First, instead of asking McCulloch the vote breakdown, they might have asked him this:
Question: How many charges was the jury asked to consider, and how many would have needed to vote against any charge to keep it from becoming a "true bill" of indictment?
Answer: Infinite, and four
McCulloch gave the jury no instruction on what charges they should consider. Many sources have said that the jury could have considered first degree murder, second degree murder or various levels of manslaughter. True enough. They might have also considered illegal discharge of a firearm. Or assault. Or more or less anything.

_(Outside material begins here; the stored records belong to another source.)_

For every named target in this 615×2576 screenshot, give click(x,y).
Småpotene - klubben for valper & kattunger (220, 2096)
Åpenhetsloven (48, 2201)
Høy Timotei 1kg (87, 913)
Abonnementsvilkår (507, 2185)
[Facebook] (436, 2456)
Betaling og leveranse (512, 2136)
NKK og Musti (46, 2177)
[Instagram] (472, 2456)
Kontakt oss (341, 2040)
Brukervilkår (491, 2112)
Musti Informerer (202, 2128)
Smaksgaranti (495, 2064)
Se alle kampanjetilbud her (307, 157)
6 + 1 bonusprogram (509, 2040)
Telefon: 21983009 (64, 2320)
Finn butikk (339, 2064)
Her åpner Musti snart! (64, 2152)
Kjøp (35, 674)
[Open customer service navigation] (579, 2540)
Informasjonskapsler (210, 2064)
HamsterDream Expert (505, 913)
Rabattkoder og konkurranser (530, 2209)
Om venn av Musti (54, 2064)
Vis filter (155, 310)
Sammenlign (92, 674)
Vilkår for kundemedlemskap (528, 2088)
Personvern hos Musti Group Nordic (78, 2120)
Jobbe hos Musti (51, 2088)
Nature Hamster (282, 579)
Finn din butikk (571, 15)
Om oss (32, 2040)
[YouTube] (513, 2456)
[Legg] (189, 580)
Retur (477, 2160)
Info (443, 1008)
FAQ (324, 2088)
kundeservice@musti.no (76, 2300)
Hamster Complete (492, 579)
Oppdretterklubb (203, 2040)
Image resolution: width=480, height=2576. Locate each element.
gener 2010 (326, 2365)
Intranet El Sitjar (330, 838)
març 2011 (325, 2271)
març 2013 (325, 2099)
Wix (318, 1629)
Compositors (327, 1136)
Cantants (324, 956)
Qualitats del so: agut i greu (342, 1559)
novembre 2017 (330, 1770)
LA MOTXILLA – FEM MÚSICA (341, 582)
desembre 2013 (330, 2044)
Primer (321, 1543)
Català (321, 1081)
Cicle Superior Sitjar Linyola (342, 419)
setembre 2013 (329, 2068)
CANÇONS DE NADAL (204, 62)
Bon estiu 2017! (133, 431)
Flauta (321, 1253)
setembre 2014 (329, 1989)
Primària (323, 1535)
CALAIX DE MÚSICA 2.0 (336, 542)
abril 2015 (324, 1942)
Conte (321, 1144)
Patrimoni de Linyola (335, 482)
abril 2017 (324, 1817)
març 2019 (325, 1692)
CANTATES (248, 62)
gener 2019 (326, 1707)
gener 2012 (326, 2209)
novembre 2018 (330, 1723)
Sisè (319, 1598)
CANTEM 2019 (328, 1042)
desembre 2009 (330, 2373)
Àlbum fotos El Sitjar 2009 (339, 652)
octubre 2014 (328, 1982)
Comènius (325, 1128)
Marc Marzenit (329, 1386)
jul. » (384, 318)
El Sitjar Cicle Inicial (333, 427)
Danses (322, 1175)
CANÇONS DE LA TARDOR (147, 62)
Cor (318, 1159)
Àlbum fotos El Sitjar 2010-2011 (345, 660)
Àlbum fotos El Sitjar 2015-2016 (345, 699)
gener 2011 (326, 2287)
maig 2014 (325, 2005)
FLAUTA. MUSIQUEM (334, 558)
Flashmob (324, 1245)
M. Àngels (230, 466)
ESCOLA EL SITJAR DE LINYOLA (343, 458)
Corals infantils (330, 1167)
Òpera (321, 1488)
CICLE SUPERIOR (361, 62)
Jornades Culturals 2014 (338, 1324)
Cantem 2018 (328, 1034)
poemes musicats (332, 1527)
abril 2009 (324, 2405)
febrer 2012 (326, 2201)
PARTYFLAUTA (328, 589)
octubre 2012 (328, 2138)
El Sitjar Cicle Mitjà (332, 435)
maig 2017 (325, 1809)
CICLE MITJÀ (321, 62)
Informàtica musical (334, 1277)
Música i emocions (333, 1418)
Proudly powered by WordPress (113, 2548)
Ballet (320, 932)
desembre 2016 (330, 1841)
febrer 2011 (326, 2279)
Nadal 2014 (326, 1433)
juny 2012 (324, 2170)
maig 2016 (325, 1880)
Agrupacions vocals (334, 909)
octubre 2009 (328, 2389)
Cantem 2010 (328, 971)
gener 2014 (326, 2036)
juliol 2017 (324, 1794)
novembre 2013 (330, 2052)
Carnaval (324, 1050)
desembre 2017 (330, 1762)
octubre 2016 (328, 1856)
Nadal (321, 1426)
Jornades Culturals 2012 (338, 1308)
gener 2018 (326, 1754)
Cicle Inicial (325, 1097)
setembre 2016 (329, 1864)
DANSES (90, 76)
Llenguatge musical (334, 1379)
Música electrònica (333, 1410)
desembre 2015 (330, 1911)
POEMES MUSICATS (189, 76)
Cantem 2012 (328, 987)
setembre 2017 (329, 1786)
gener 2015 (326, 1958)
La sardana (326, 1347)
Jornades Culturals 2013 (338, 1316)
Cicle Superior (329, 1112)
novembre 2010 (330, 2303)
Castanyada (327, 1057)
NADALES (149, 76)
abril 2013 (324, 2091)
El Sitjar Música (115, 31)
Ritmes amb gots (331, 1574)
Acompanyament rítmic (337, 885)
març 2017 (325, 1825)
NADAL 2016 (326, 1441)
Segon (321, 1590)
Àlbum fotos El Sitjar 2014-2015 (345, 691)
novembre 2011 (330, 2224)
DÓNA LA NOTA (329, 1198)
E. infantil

On any charge considered, it would have taken nine votes to bring an indictment. We've been given the racial breakdown of the jury, which certainly suggests one answer to "how did they come to this conclusion," but it's what we'll never be told that's the real clue. With nine white jurors, it's easy to imagine that Wilson might have been protected by a handful of jurors who held onto a racist view of events. However, because of the way things were presented to the jury, confusion on any particular vote may have been generated by people pulling for a greater charge. We can't know, because the exact votes on any charge will never be released. And it's clear that, despite McCulloch's smirking protests about being "fair" this process was anything but normal.